Instructions to follow – Continue the all-caps rant about stolen domain names and the crossword commercial, starting after its last sentence and keeping its voice.

Maybe, if I stopped screaming…? No. No, I’ve already started screaming, which means I’ve already started SWEATING, which means that the cats have come to hover around my legs and driving me BAZOO by rubbing AGAINST me and leaving TAIL HAIR sticking to the sweat behind my KNEES, and besides, Regina hasn’t written an entry since Jimmy CARTER lived in the White House, so SOMEONE has to hit “caps lock” around here or what’s the world COMING to, and by the way, WHAT is with the goddamn DOMAIN-NAME STEALING around here? First Omar, then Regina, now Gwentown’s gotten hijacked? Think up your OWN clever domain names, ASSHOLES, because nobody likes adding a hyphen, NOBODY, and if ANYONE steals the Tomato Nation domain name and forces me to stuff a stupid hyphen in there, adding a keystroke and unnecessarily complicating everyone’s lives, I will go to his house, I will ring the doorbell at dinnertime, and I will scare the crap out of his kids and send them screaming into years of post-traumatic-stress therapy just by standing on the doorstep with a creepy smile on my face because, in case you’ve forgotten, I’VE GOT AN ASS ON MY HEAD AND IT’S REALLY QUITE SCARY, so don’t MAKE me come OVER there. Yeah, THAT’S right. If you think you can comfort your children when they wake up from nightmares screaming “MOMMY MOMMY THE BUTTHEAD LADY WANTS TO KIIIIIIILL MEEEEE,” well, THINK AGAIN.

And seeing as how I haven’t fainted from exertion yet, you’d better believe there’s MORE YELLING AHEAD, ladies and gentlemen, because I CANNOT ABIDE that STUPID Sunday New York Times commercial that FOLLOWS me from channel to channel ALL DAY no matter WHAT I WATCH, and I would like to take this opportunity to inform the MORON who says that the only thing she likes better than DOING the crossword is actually FINISHING IT that, for those of us with opposable thumbs, “DOING” THE CROSSWORD IS FINISHING IT, OKAY? Done and finished ARE SYNONYMS. If you STARTED the crossword, but did not FINISH it, by which I mean that you left some of the SPACES BLANK, and you probably filled it in in PENCIL like a WIMP — and don’t EVEN write me all “I do the crossword in pencil and there’s nothing wrong with it,” like, it’s a CROSSWORD, not your LAST WILL AND TESTAMENT, sack up and USE A PEN, so you screw up, SO WHAT, it’s JUST A CROSSWORD, why not LIVE A LITTLE BEFORE YOU DIE, but ANYWAY — if you didn’t FINISH the CROSSWORD, then the CROSSWORD is not in fact “DONE.” It is INCOMPLETE. So, you see, you did not DO the crossword, but merely BEGAN IT, because if you did not finish it, YOU DID NOT DO IT EITHER, and that ad has bugged the SHIT out of me for YEARS now and I really felt I had to say something.

Extracted information –
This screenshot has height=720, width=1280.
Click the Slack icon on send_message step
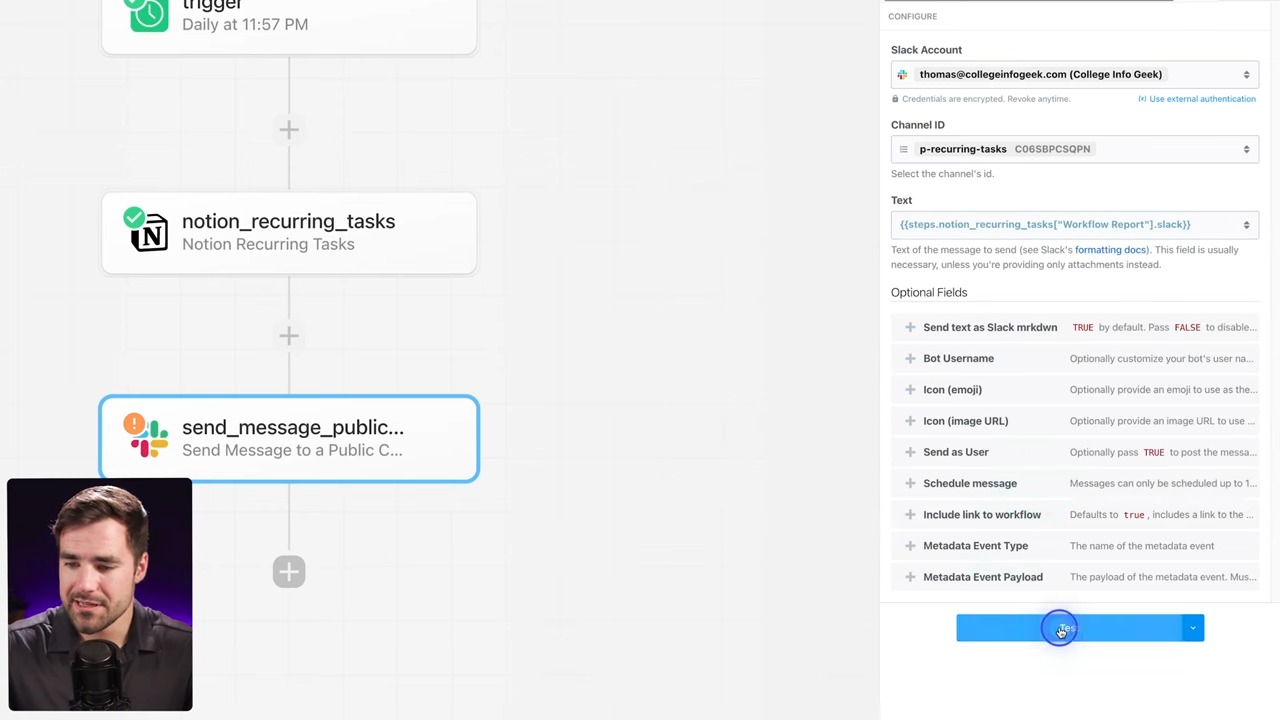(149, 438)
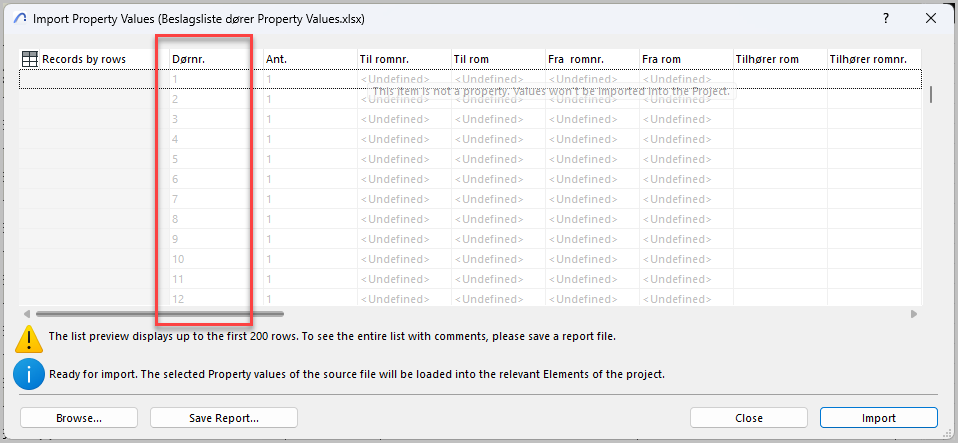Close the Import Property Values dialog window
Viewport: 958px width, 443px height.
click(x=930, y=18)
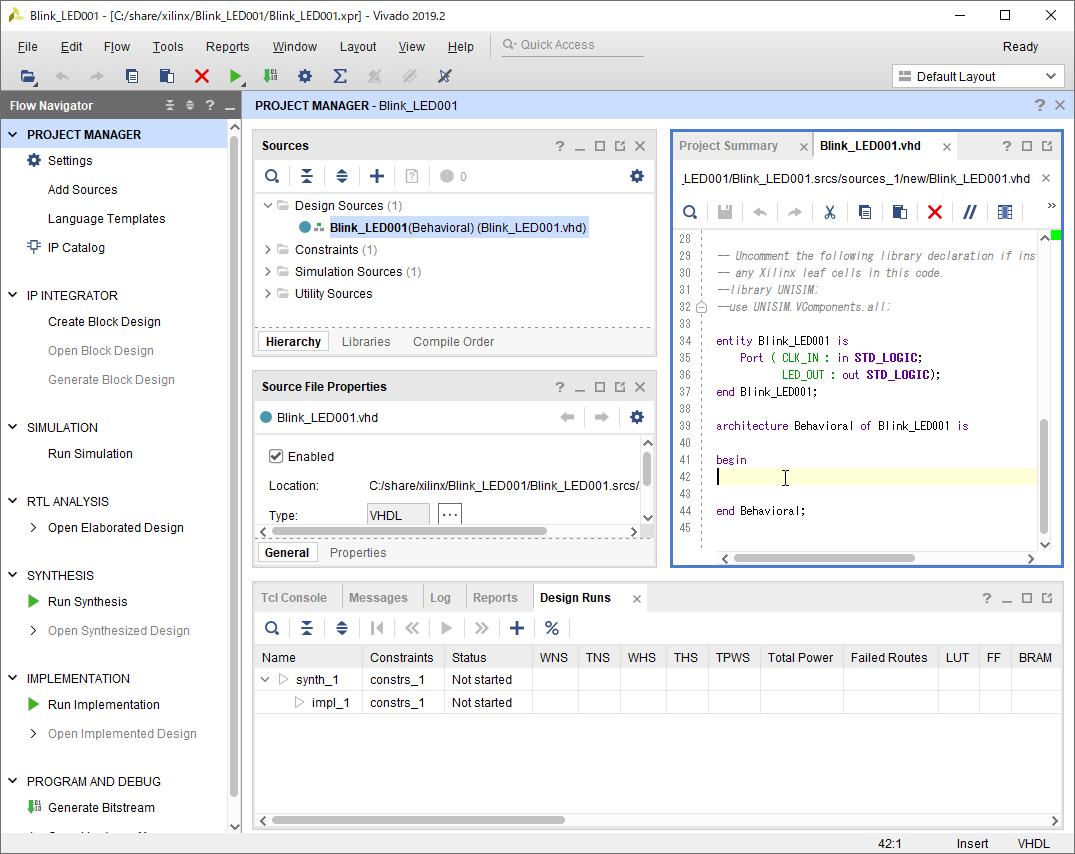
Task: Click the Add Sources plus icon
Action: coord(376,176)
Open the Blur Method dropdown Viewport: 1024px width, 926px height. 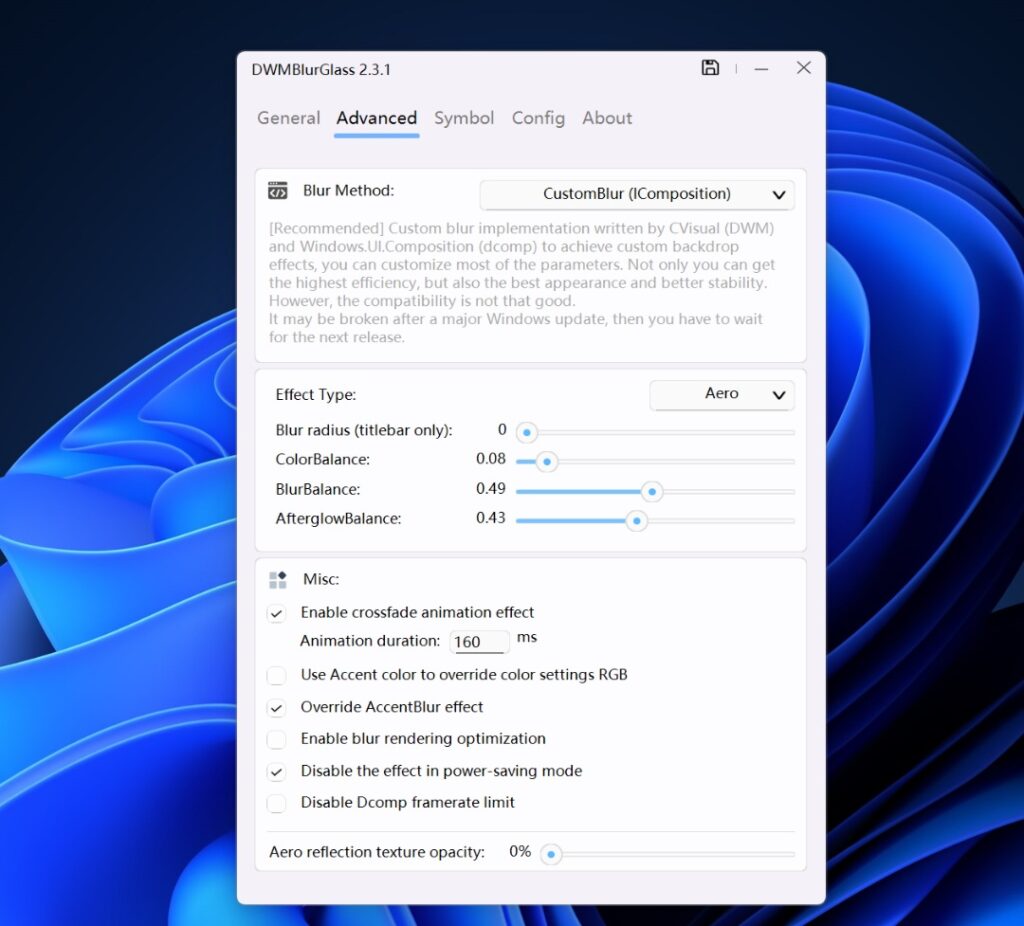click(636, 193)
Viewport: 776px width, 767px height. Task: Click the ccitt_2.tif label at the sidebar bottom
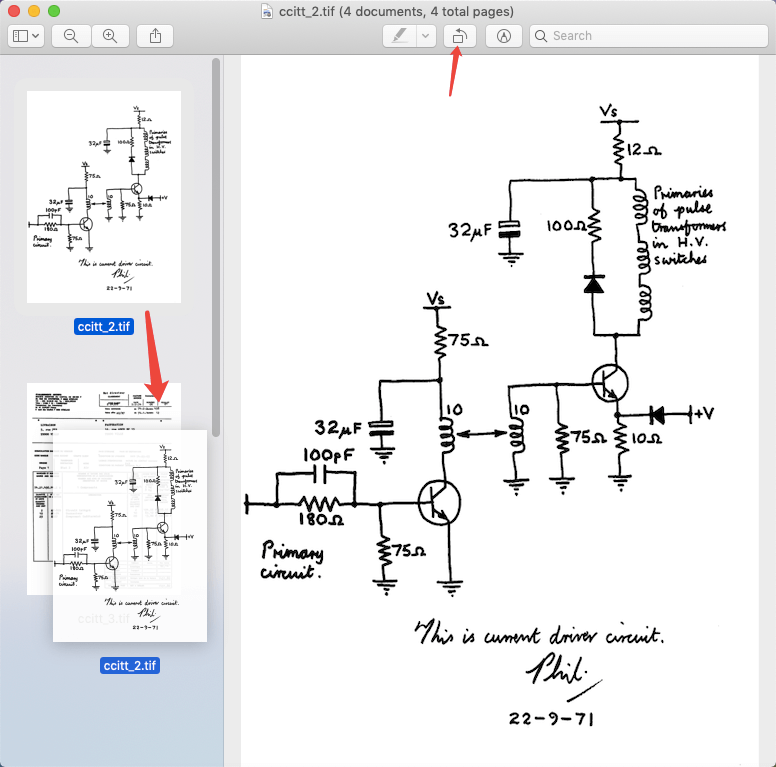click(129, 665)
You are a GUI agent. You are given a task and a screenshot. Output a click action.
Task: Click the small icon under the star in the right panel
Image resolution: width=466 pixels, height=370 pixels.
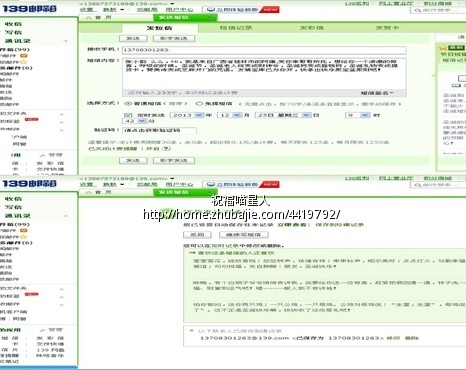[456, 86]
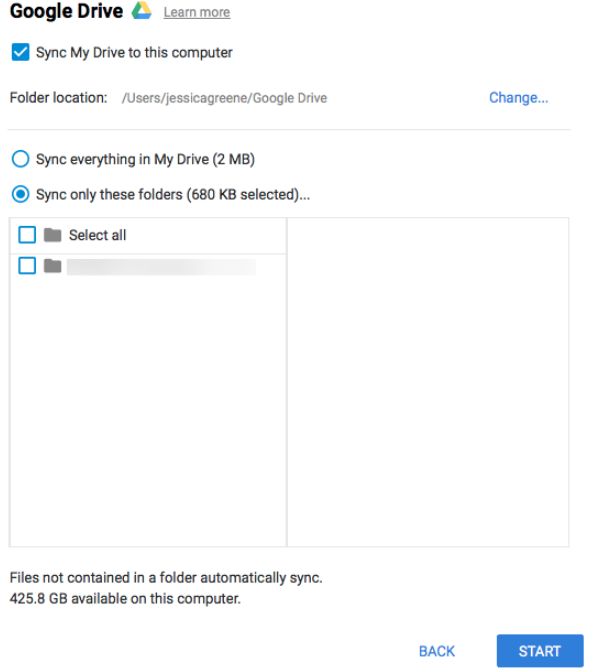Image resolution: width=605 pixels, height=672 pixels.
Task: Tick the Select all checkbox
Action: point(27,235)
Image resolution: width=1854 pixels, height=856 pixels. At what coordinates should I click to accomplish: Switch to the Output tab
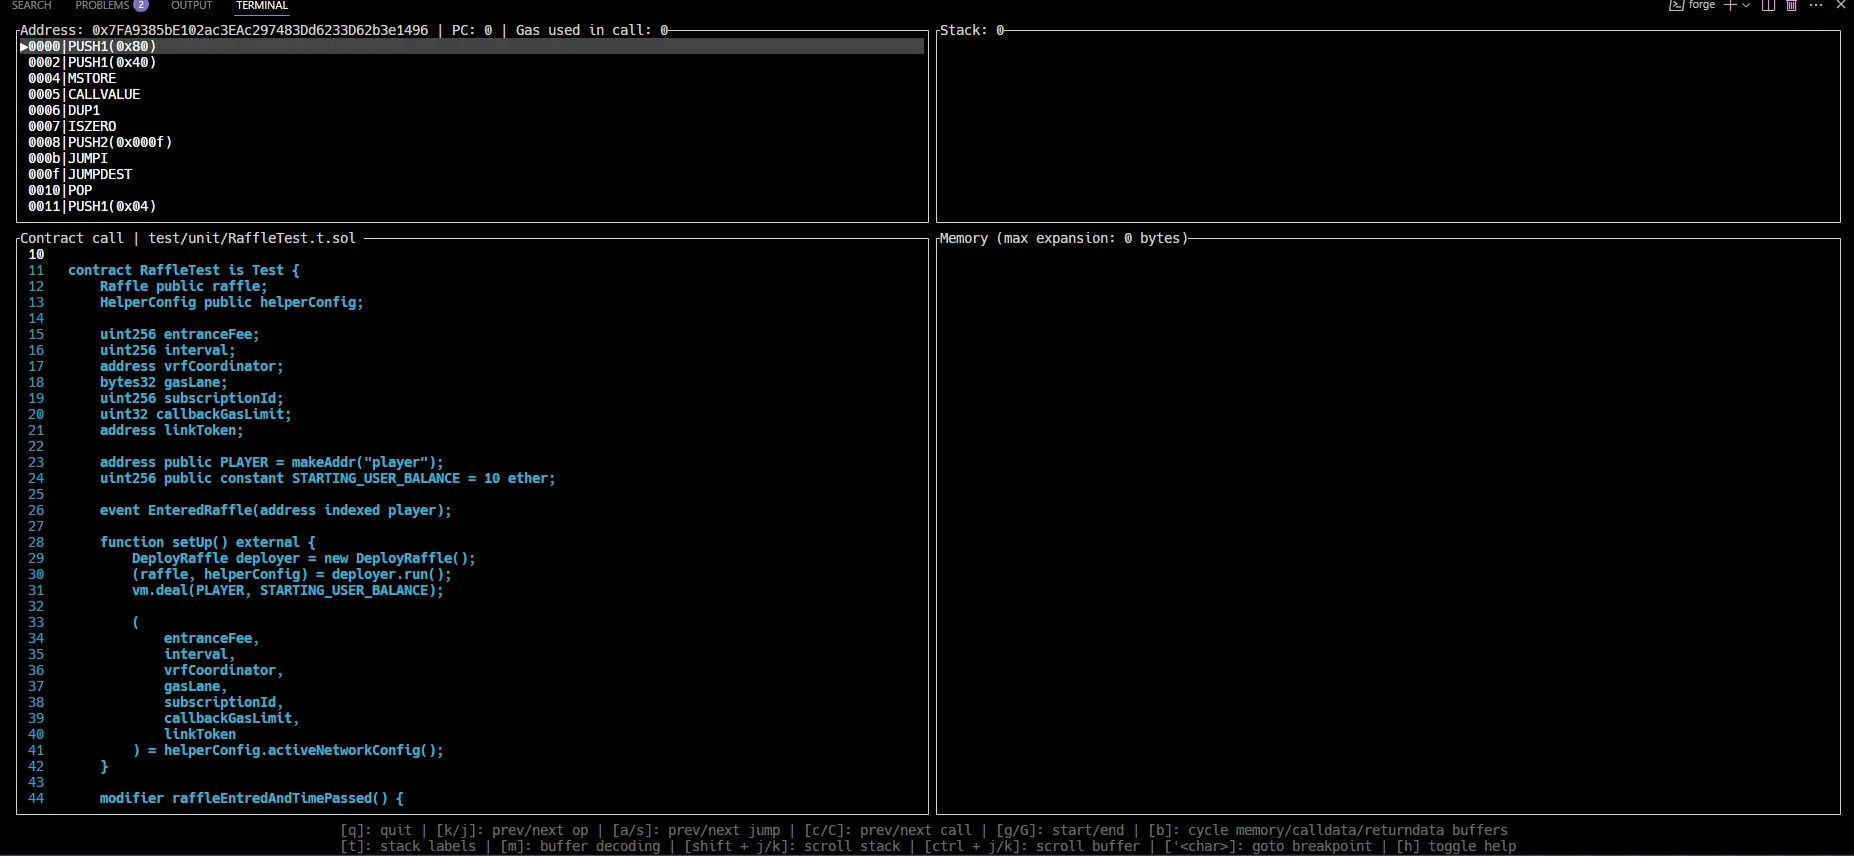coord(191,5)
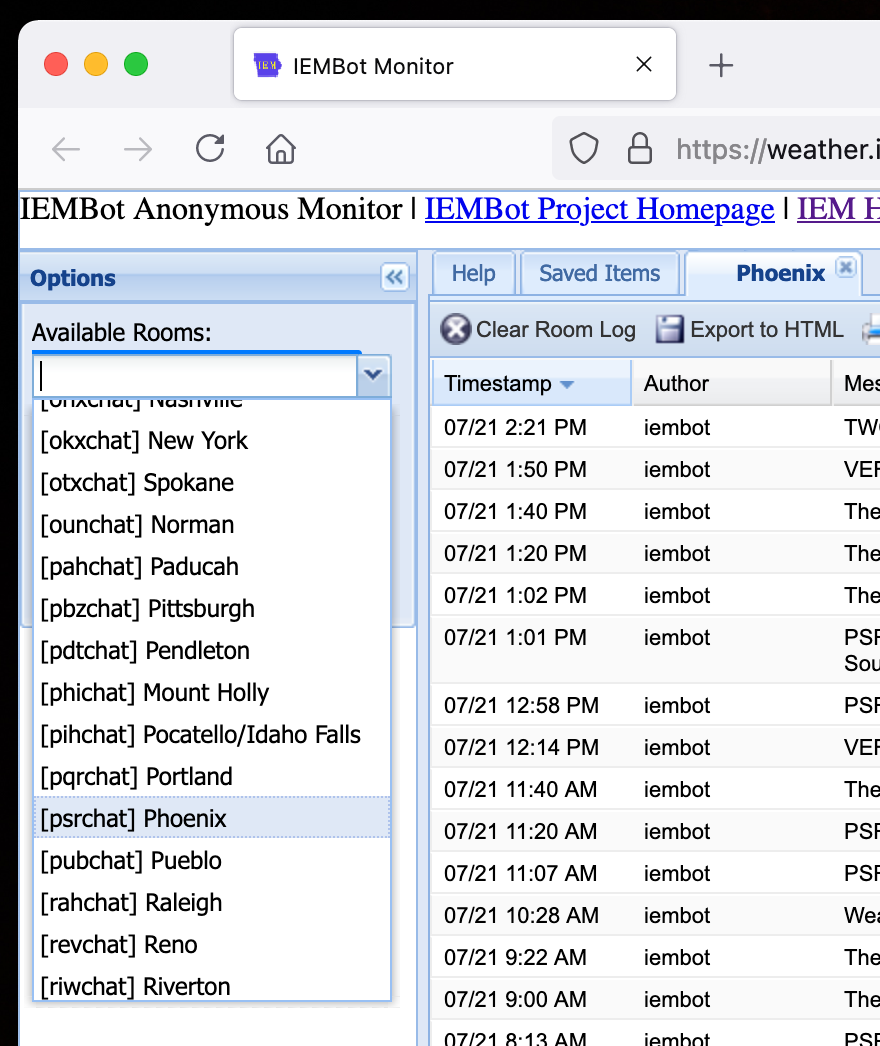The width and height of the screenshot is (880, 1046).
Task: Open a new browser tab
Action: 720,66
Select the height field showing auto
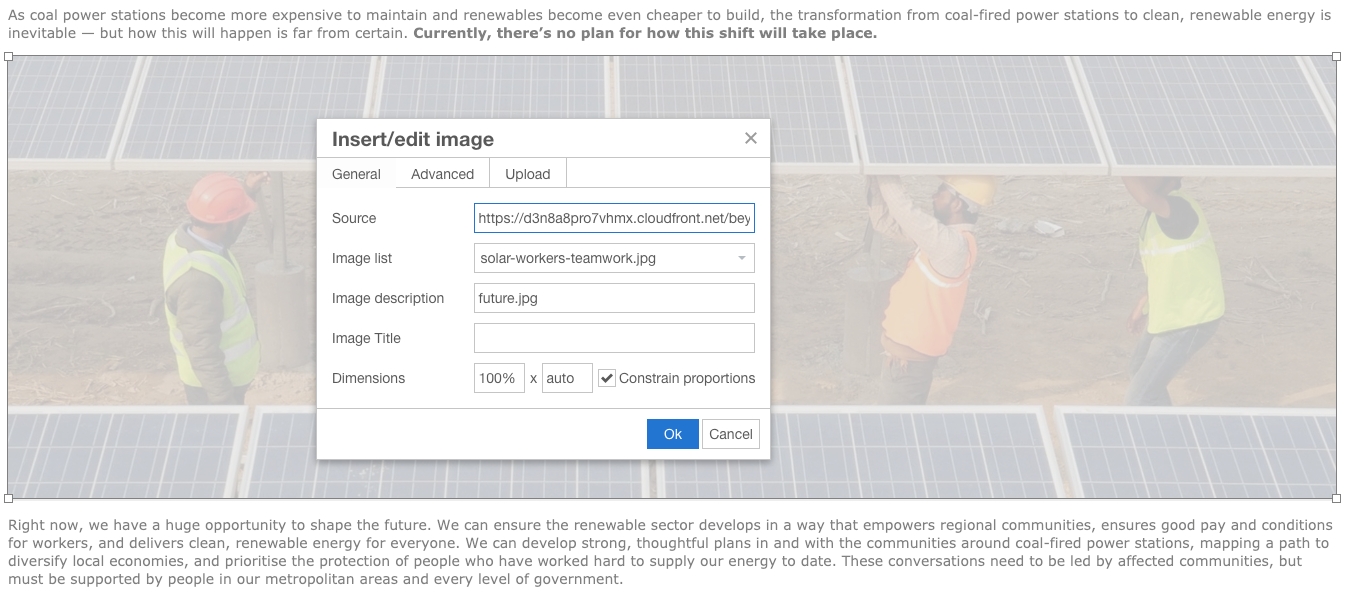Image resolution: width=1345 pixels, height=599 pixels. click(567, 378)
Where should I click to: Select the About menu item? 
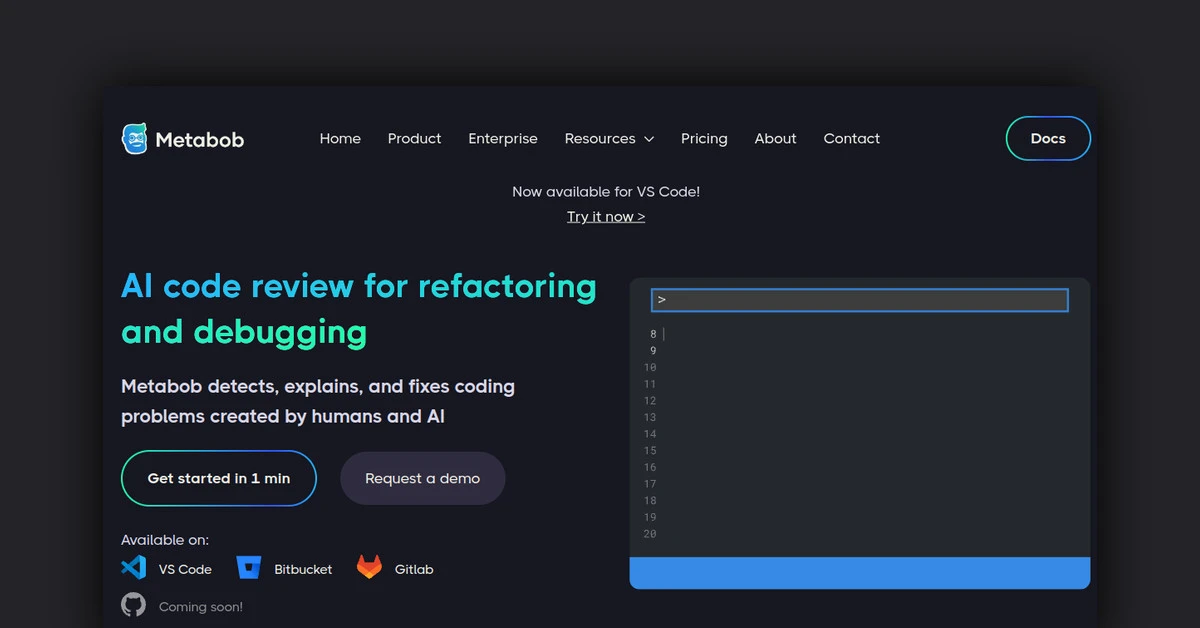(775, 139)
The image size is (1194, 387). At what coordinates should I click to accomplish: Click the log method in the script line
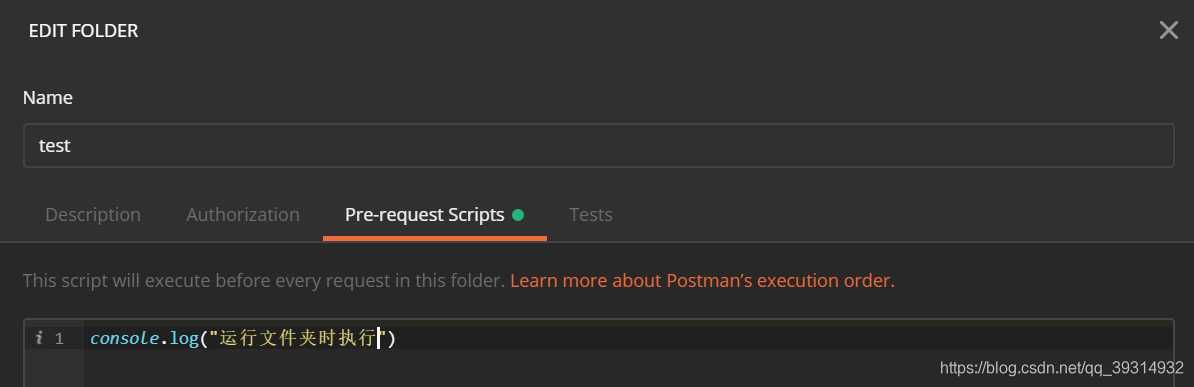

Final answer –
Wow, I’ve got a pretty good tizzy going here. Anything else to yell about? Hmm. No, not really. Oh, wait, one more thing. Rold Gold Honey Mustard Tiny Twists? NOT GOOD AT ALL. I really looked forward to snacking on those, AND THEN THEY KIND OF SUCKED, which is worse than really sucking, in a way, because at least if something really sucks, it’s memorable, but these pretzels suck so weakly that I KEEP FORGETTING I HAVEN’T FINISHED THEM, and excuse me, but I JUST put on this toenail polish and it’s ALREADY FLAKING OFF, so I have to wonder WHY I spent an HOUR walking around on my HEELS and carefully picking CAT HAIR out of my pedicure when a certain cosmetics corporation that RHYMES WITH “SCHMEV-PON” had absolutely NO intention of creating a nail polish that didn’t SUCK ASS, and SPEAKING of ASS, if my hair DIDN’T look like a pancake that got left out in the rain, dropped off the roof of a seventy-story building, run through a Cuisinart, and stored in Stone Cold Steve Austin’s armpit for a period of sixty days, IT WOULD LOOK LIKE ASS. Ohhhh, wait, HOLD ON JUST A SECOND, my mistake, IT DOES LOOK LIKE ASS!

Clooney? CLOONEY! Put down that palm frond, get over here, AND SHAVE MY HEAD RIGHT NOW!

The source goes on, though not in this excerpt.